**WHAT THIS TASK INVOLVES:**
Repeat the lines of the data exactly and exclude any picture among them.

== == ==

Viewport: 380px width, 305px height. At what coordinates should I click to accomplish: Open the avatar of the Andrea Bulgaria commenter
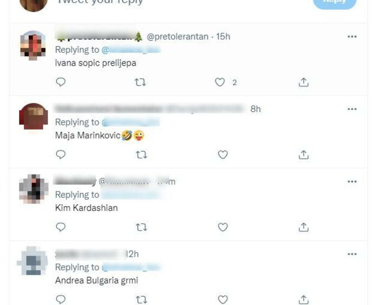(33, 261)
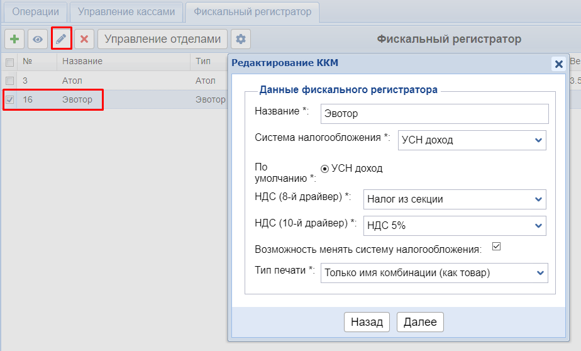
Task: Disable the tax system change checkbox
Action: [495, 247]
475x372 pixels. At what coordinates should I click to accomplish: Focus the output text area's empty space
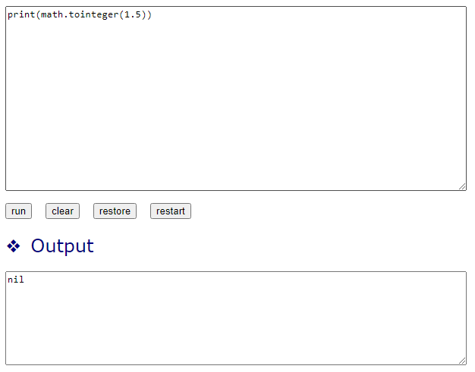coord(235,322)
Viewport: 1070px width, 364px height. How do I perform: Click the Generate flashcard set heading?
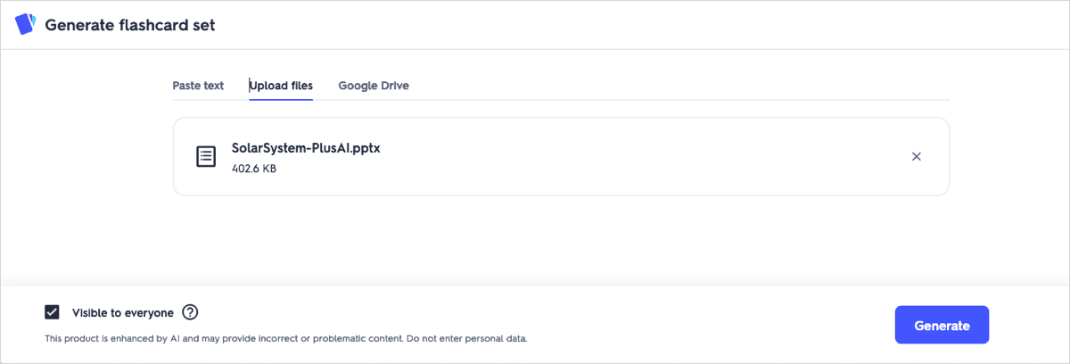tap(130, 25)
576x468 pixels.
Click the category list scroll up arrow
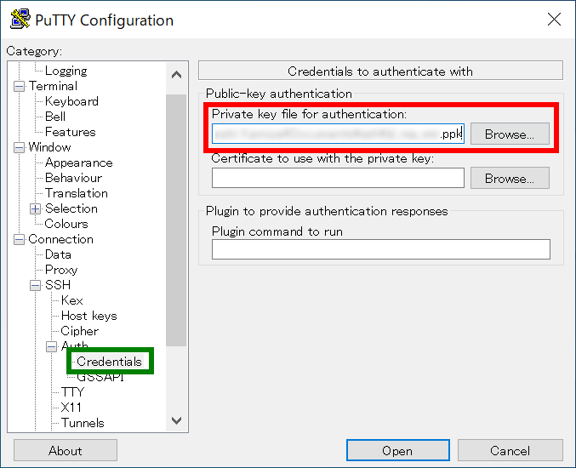[x=177, y=75]
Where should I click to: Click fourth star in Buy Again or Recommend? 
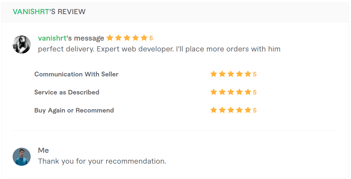[240, 110]
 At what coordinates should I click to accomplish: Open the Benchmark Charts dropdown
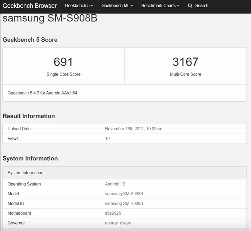tap(160, 6)
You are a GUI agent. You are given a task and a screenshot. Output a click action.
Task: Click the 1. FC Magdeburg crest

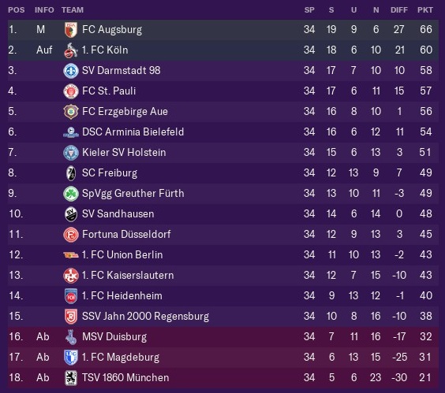[71, 358]
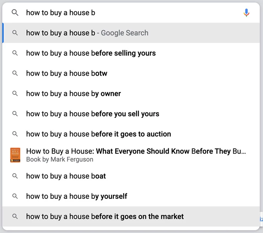Click magnifier icon beside 'before selling yours'

[15, 53]
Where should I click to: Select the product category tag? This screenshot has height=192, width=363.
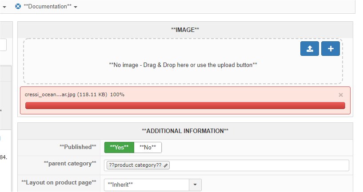(x=135, y=165)
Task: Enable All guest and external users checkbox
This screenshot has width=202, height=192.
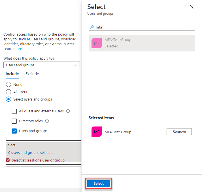Action: point(14,111)
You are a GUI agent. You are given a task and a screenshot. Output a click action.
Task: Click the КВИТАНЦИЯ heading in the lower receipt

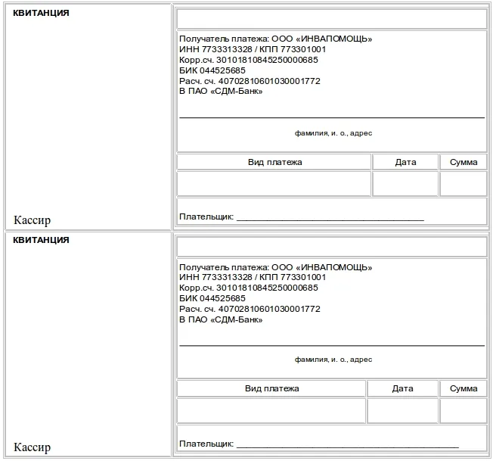pos(41,240)
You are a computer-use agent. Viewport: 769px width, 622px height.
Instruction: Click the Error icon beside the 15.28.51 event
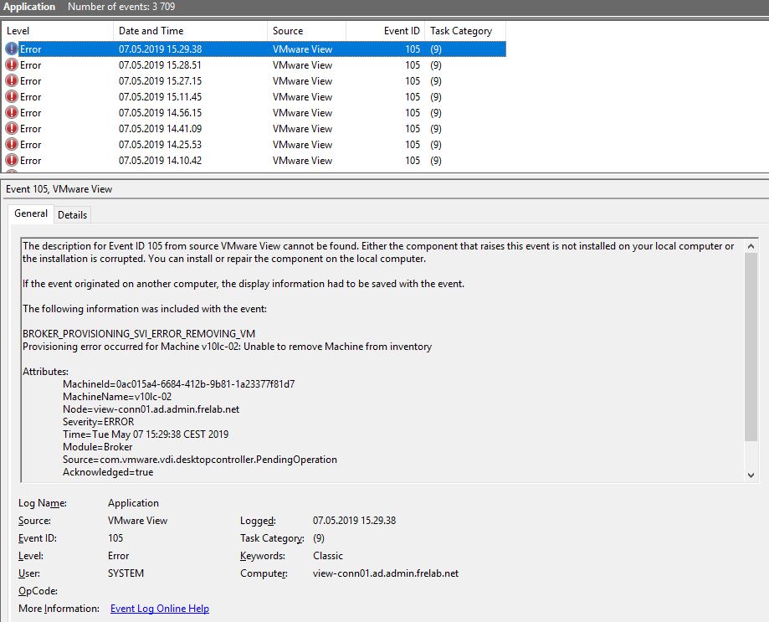(11, 64)
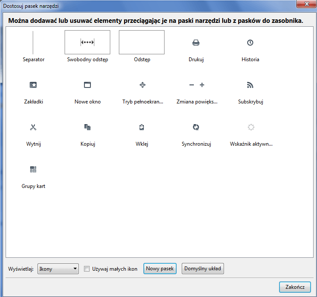Viewport: 317px width, 297px height.
Task: Select the Kopiuj icon
Action: click(87, 127)
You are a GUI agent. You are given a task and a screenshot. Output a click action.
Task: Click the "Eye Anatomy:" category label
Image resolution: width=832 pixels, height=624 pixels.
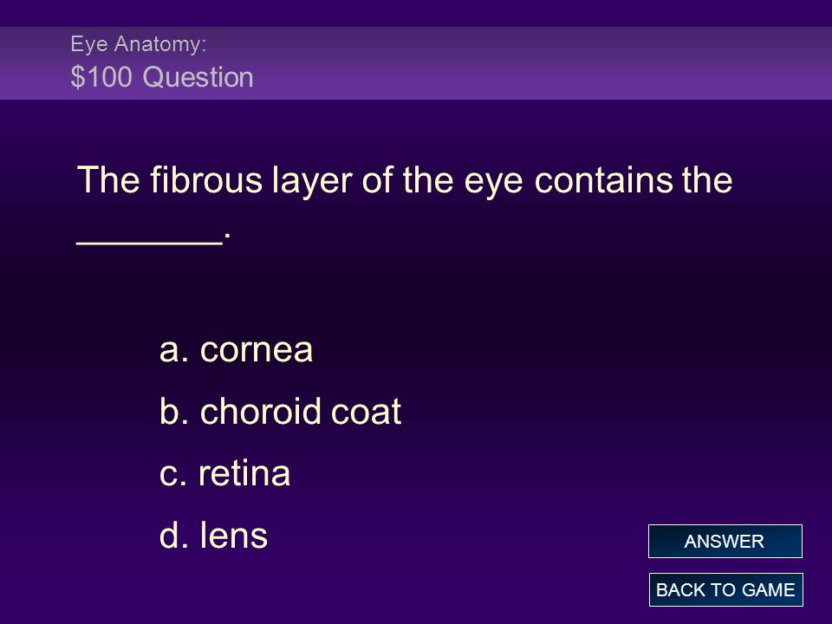click(138, 44)
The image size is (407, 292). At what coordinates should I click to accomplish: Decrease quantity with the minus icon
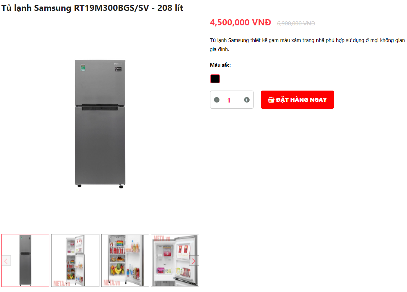[217, 100]
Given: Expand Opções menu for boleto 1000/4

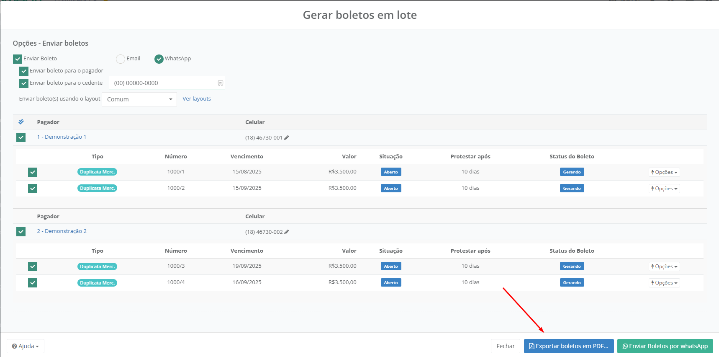Looking at the screenshot, I should coord(664,283).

== == ==

**ANSWER BOX:**
Viewport: 380px width, 305px height. At what coordinates should I click to accomplish: Open the avatar of the Andrea Bulgaria commenter
(33, 261)
Task: Disable the tax system change checkbox
Action: [495, 247]
475x372 pixels. At what coordinates should I click to accomplish: Focus the output text area's empty space
coord(235,322)
Viewport: 1070px width, 364px height. How do I perform: Click the Generate flashcard set heading?
tap(130, 25)
576x468 pixels.
Click the category list scroll up arrow
[x=177, y=75]
Where should I click to: Click fourth star in Buy Again or Recommend? 
[240, 110]
 At what coordinates should I click to accomplish: Open the Benchmark Charts dropdown
tap(160, 6)
You are a GUI agent. You are given a task and a screenshot. Output a click action.
Task: Click the 1. FC Magdeburg crest

[71, 358]
Click magnifier icon beside 'before selling yours'

[15, 53]
Where should I click to: Select the product category tag? This screenshot has height=192, width=363.
(x=135, y=165)
Task: Enable All guest and external users checkbox
This screenshot has width=202, height=192.
Action: point(14,111)
You are a GUI agent. You are given a task and a screenshot. Output a click action.
Task: Click the КВИТАНЦИЯ heading in the lower receipt

pos(41,240)
You are a computer-use agent. Viewport: 769px width, 622px height.
Instruction: Click the Error icon beside the 15.28.51 event
(11, 64)
Viewport: 317px width, 297px height.
Task: Select the Kopiuj icon
Action: click(87, 127)
You are a GUI agent. You are given a task and a screenshot. Output a click action.
Task: Click the "Eye Anatomy:" category label
Image resolution: width=832 pixels, height=624 pixels.
click(138, 44)
The image size is (407, 292). At what coordinates should I click to accomplish: Decrease quantity with the minus icon
[217, 100]
Given: Expand Opções menu for boleto 1000/4

Looking at the screenshot, I should coord(664,283).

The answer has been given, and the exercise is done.